# [Document section]
The People Are Revolting!
James Madison called it “perhaps the greatest error” of George Washington’s “political life.” That he committed so few makes Washington’s speech of November 19, 1794, memorable in itself.
His words that day—his Sixth Annual Address to Congress—are all but forgotten now, which is unfortunate. There ought to be a yearly commemoration, to remind us how our political elites, from the republic’s earliest days, have regarded anyone who presumes to challenge their wisdom and probity.
The context of the speech was the so-called Whiskey Rebellion, when the 62-year-old president squeezed himself back into his old military uniform and, at the head of 13,000 troops, rode into western Pennsylvania. There Washington was prepared to fire into a gaggle of back-country tax-resisters who objected to the new federal excise on distilled spirits. Washington resented being put into that position and did not want to be provoked by such insolence ever again.
Washington and Treasury Secretary Hamilton, riding with the president as a civilian advisor, had been prepared to wage war on their own countrymen in the interests of federal supremacy. As troubling as this episode was, the speech that followed and the thinking behind Washington’s remarks made it more worrisome still. Washington said he was forced to use the troops because “certain self-created societies” had “assumed a tone of condemnation” against the tax and therefore against the government itself.
The leaders of these “self-created societies” were encouraging something far more dangerous than opposition to a specific policy, Washington claimed: they were inciting a “spirit, inimical to all order,” violating “the fundamental principle of our constitution, which enjoins that the will of the majority shall prevail.” To put down this mischief, “to reclaim the deluded,” it would be necessary to station “a small force for a certain period” until cooler heads prevailed and the troublesome farmers went back to their plows.

# [Supplied data]
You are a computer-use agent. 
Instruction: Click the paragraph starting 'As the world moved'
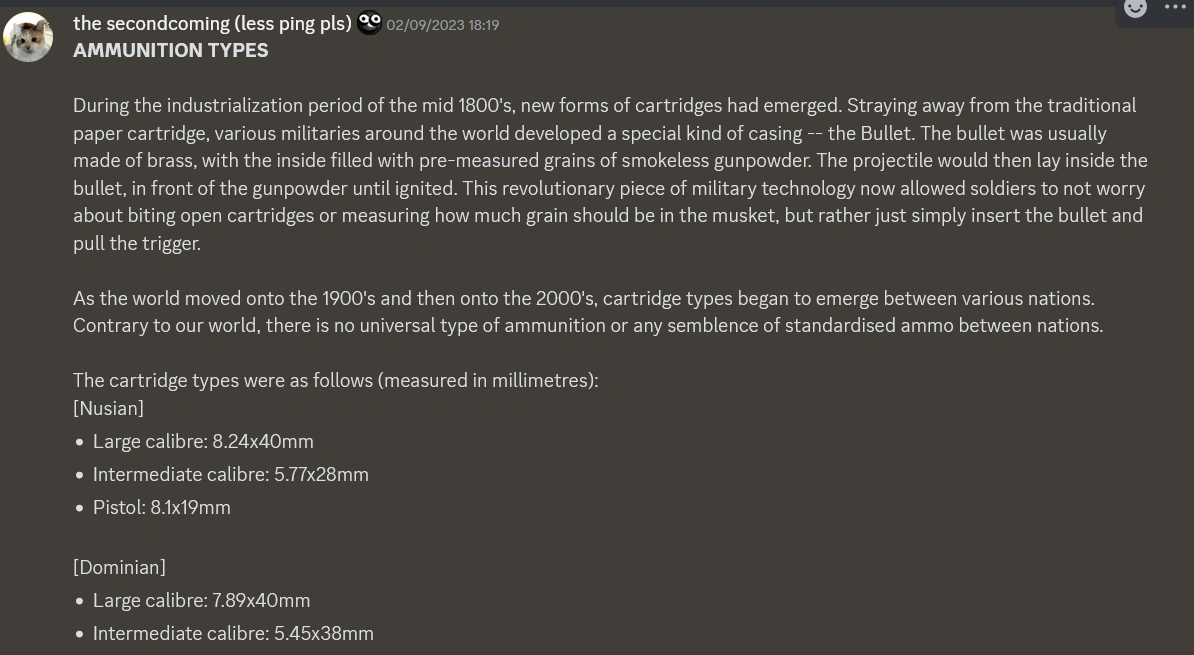590,310
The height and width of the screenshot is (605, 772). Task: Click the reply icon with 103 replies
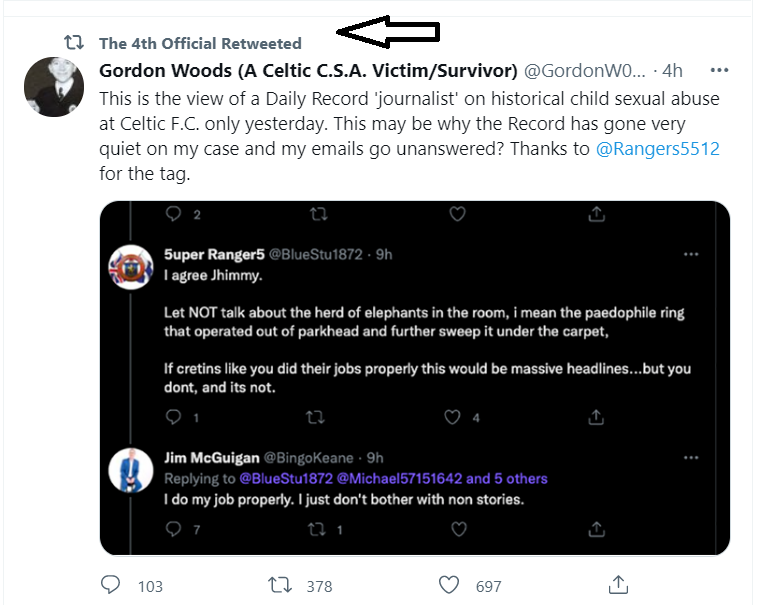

# [Set problem]
Pick up the article on Washington's 1794 address about the Whiskey Rebellion after its final sentence and carry it further.

# [Result]
Few of Washington’s contemporaries—including his critics, who by this time included Thomas Jefferson and James Madison—questioned the need to enforce the law, make sure the taxes were collected, and put a swift end to the spasms of violence that accompanied the protests. What stuck in the craw was the reference to “self-created societies.” Implicit in it was the notion, largely accepted by those around Washington, that there was something unconstitutional, and in fact subversive, in ordinary citizens banding together to express their disapproval of the national government’s policies. Such organizations, they believed, even when they did not incite violence, should be discouraged and destroyed.
In the judgment of historians, Washington’s response to the Whiskey Rebellion was restrained. The rebels dispersed, and when two ringleaders were tried for treason and sentenced to death Washington issued pardons. The controversies stirred up by the speech, however, were not put to rest, and efforts to discredit the “self-created societies” that supposedly had whipped up the anti-tax fury were only beginning. In the campaign against them—and in the attitudes of Washington, Hamilton, and those we today regard as the founders of the Federalist Party—we can read the dog-eared playbook on which the political class still relies.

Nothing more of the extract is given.